Talk:Walk a directory/Recursively

From Rosetta Code

I think the precise statement of the problem is a little too restricted. In some cases it's possible to walk the directory tree, printing all the matching filenames with somewhat less code than it is to walk the tree in order to collect a list of the matches or to perform other operations on them. Also there are many criteria on which one might wish to select files beyond just file names. JimD 19:13, 15 October 2007 (MDT)

This is true. The instructions could be changed to call a function, but I've been hesitant to use that abstraction for the sake of simplicity. Really, I'd just like to leave a comment along the lines of /* do something here */ in the appropriate place, but I'm not sure how to word that. --Short Circuit 20:00, 15 October 2007 (MDT)
The current text of the task:
 Walk a given directory tree and print files matching a given pattern. 
My suggestion:
 Walk a given directory tree, calling a function for every filename which matches
 a given wildcard, UNIX glob, or regex pattern (whichever is easiest for the given language).
Sounds fine to me. Go ahead and make the change. I'll add filling in what I know of globs and regex later.
Question: would we want to create a small set of more complex tree walking tasks which ask how one would do things like: follow (or refrain from following) symbolic links, refrain from crossing UNIX/Linux mount points, select files based on their stat() criteria (such as link count, dates, ownership, group association, permissions, etc) or on their contents?
I could see the components (creating/identifying symbolic links, creating hard links, getting link counts, getting create/modified dates, getting and setting file and directory ownership, getting and setting group association, getting and setting permissions and identifying mount points) as their own tasks. None of them are even UNIX-specific; Even Windows supports symbolic and hard links. But building find alternative is too complicated for your average task, or even a puzzle. --Short Circuit 21:54, 16 October 2007 (MDT)

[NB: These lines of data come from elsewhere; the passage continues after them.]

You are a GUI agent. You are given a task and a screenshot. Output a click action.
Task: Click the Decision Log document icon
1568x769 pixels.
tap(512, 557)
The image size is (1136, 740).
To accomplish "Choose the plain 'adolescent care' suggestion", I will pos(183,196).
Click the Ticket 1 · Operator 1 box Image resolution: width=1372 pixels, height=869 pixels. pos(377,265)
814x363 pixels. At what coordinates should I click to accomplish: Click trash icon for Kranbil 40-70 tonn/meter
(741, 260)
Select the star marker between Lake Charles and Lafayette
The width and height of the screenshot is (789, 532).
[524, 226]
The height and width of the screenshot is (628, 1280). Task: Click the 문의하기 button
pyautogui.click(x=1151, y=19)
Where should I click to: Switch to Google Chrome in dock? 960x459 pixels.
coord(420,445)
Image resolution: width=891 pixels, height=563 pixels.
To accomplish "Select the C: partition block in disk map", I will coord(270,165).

Is the problem to just find filenames, excluding the path, that match the pattern? That's usually the example, and in that case, many of the snippets here have bugs because they apply the regex to the entire path, not just the filename. (Unsigned comment added by 69.211.121.158 at 22:21, 24 October 2010 69.211.121.158))

Does someone want to clarify the task description? If we're walking a directory tree, we would normally be considering entries within each directory we examine. It may also be worthwhile setting up an example directory structure with anticipated results. (Particularly considering things like matches against directory names, such as a search for \*\.txt, and there being a 'files.txt' directory in the tree.) --Michael Mol 13:09, 25 October 2010 (UTC)

symlinks?

Just curious, how many of these hand rolled solutions can deal with a symlink (or hardlink) to a higher directory (i.e. cyclic graph)? If encountering one, would it bail with "pathname too long", or loop until memory exausted? --Ledrug 04:56, 13 June 2011 (UTC)

In Python, the full docs for os.walk show that by default, symlinks are not followed. There is an optional parameter that allows symlinks to be followed and a banner note states:
Note: Be aware that setting followlinks to True can lead to infinite recursion if a link points to a parent directory of itself. walk() does not keep track of the directories it visited already.
There is also a note and warning about using relative pathnames and the assumption that code will not change the current directory during calls to os.walk. --Paddy3118 06:04, 13 June 2011 (UTC)
Yes, I have no doubt a proper library would have thought about it. But some of the code samples didn't use a library and just used recursion, which can have funny results. I guess it's ok for examples here, though. And I don't know why I said "harlink" above, bah. --Ledrug 06:57, 13 June 2011 (UTC)